Onions make a great addition to many foods, so I include them in my garden. They are good in salads and sandwiches, and a tasty topping on pizza. I add them to my omletes, and consider them an essential ingredient in mexican food.
Onions are easy to grow, but take a long time. I like to grow them from seeds, but you can also plant onion starts. Unlike tomatoes, which are so bland tasting in the grocery store that they aren't worth buying, grocery store onions are acceptable. If grown right, however, homegrown onions can be milder and juicier than the ones in the store.
The trick to mild onions is the soil. You want to keep your soil low in sulphur. If you add fertilizer, don't use anything with sulphur (like ammonium sulphate). I don't add sulphur-containing fertilizers to my naturally low-sulphur Arizona soil (just lots of compost), so my onions have been mild.
I've grown two different varieties of bulb onions (one white and one red), and have had good results with both. I purchased the "Red Creole" onion seeds from Baker Creek Heirloom Seeds. The white onion seeds were purchased at a garden show, in a homemade packet labled "Grand Canyon Sweet", which is another name for the Texas Grano 1015Y onion. These large white bulb onions are mild and juicy. The University of Arizona has a good article describing the history of this type of onion.
One of the nice things about onions is that they stay "ripe" in the ground for a couple of months, unlike other crops (like tomatoes and strawberries) that have to be harvested quickly before they spoil. In Phoenix, the bulbs get large in early spring (May), and stay good until the heat shrivels them in late July.
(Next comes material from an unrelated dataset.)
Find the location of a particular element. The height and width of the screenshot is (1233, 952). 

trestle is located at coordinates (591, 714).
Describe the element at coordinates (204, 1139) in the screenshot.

I plant onion seeds in the fall, usually in October. The winters here are mild, and they slowly grow all winter long. They like the cool weather, and the occasional hard frost that kills other plants doesn't bother them. They come up with very slender leaves, looking almost like grass, and stay small for a long time. Since they'll need space to develop bulbs later in life, you don't want to plant them very thick. This being the case, the garden looks a little sparse when they are small. I tried mixing in alyssum seed for ground cover one year, but the alyssum crowded out the slower-growing onions. They don't start to develop bulbs until the weather warms up in the spring, usually in May.
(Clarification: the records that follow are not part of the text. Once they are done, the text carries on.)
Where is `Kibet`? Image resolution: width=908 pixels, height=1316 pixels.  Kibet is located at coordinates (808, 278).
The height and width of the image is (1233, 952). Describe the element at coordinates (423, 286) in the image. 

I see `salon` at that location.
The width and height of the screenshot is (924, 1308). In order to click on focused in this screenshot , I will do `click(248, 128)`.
Onions are biennials, which means they have a two year life cycle. When seeds are planted in October, the plants grow all through the mild Phoenix winter, and develop bulbs in May. The bulbs are used by the plants to store water so they can go dormant during the hot summer. When the summer heat increases in July, the leaves wither, but the bulbs are still good. By the end of August, the bulbs have shriveled to the point where they are no longer good to eat. They look like they are dead, but they will recover in the fall, and grow back larger than ever over their second winter. When May rolls around a second time, they've produced seed stalks.
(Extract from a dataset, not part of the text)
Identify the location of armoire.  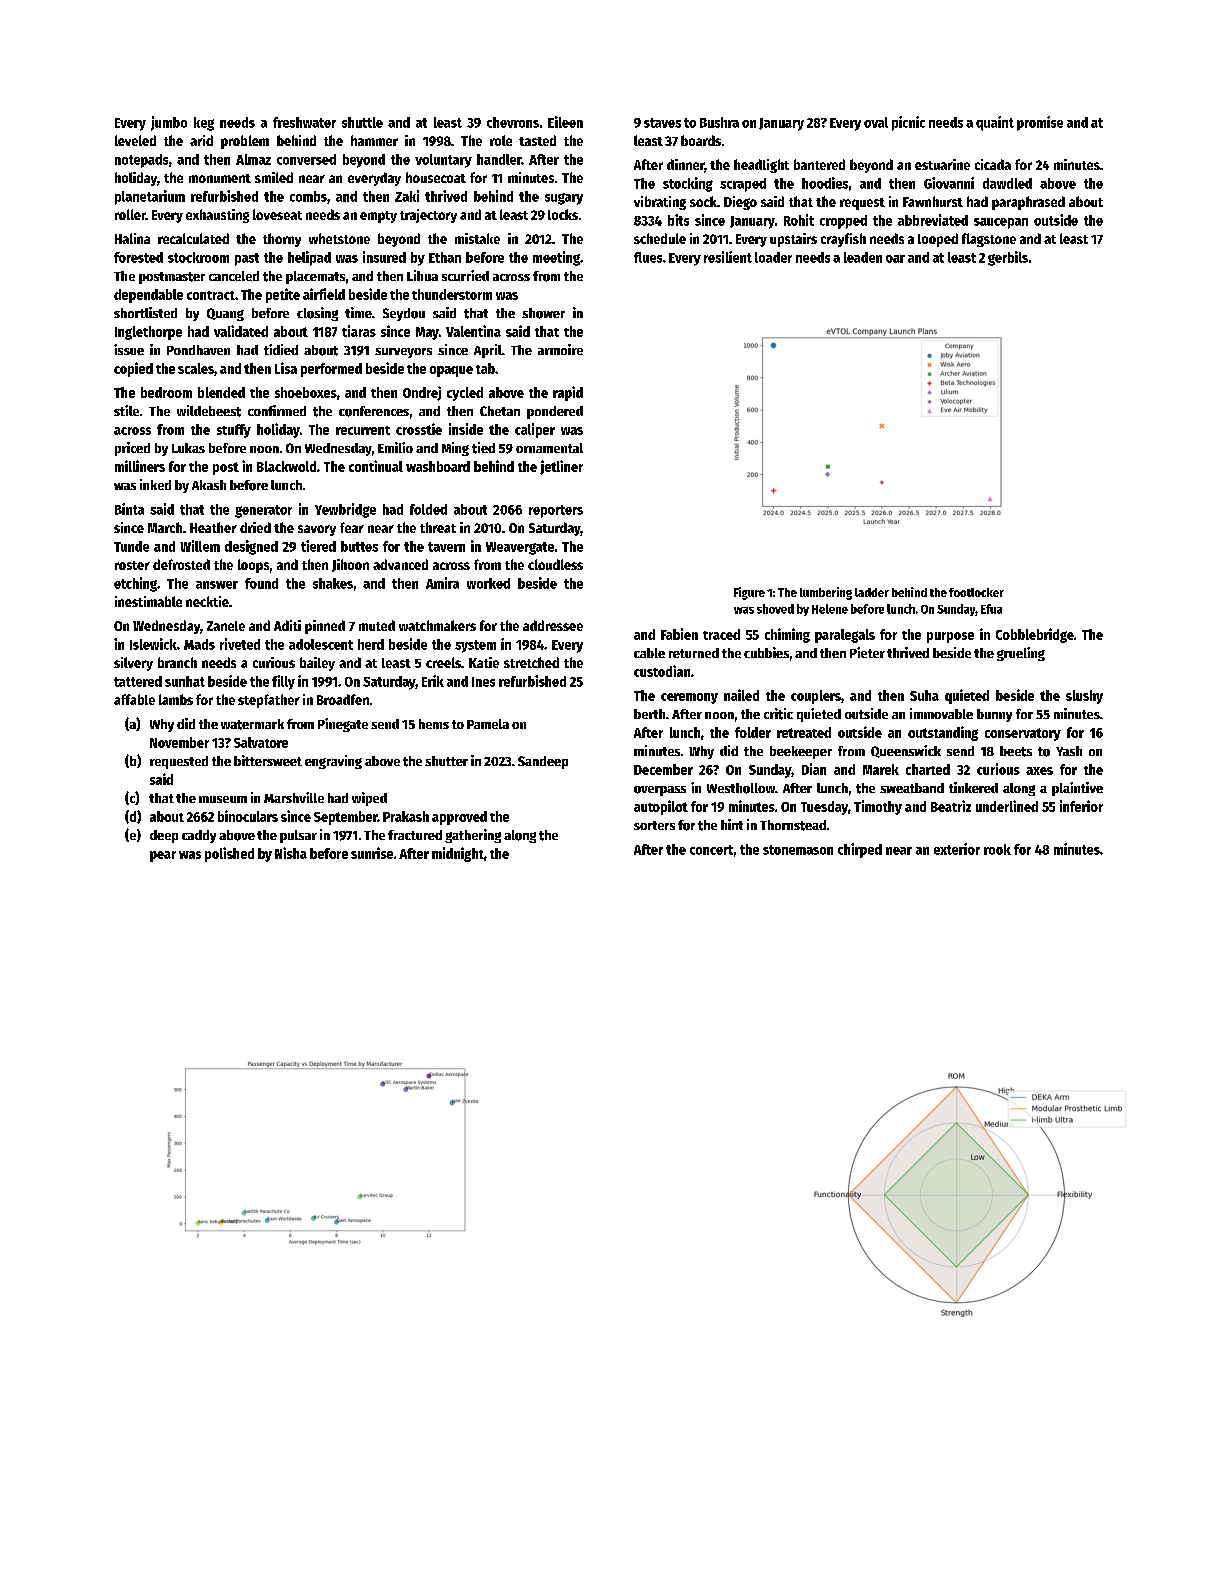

Each seed stalk is topped by one huge pod that bursts into many small flowers. The flowers eventually produce seeds and dry up. You can then harvest the seeds for next fall's planting. Even though the bulbs re-inflate during the second year, they are not as edible as they were during the first year. They can still be eaten, but are woodier, dryer, and often hollow.
I planted these Red Creole onion seeds on October 7th. They took over a week to germinate, then slowly grew all winter long.
By March 29th I had lots of small (but healthy) plants. The bulbs won't start to swell until the weather warms up.
It's now May 21st, and the bulbs are fully developed. They'll stay "ripe" in the garden (and good to eat) until the hot summer weather dries them up. First the leaves will die, then the bulbs will shrivel. If you leave them in place, they will come back in the fall bigger than ever. They repair the bulb and produce a seed stalk in their second year.
This September 21st photo shows new growth emerging from a bulb that shriveled up and lost it's leaves in the summer heat. Now it's coming back, and will form a seed stalk this second time around.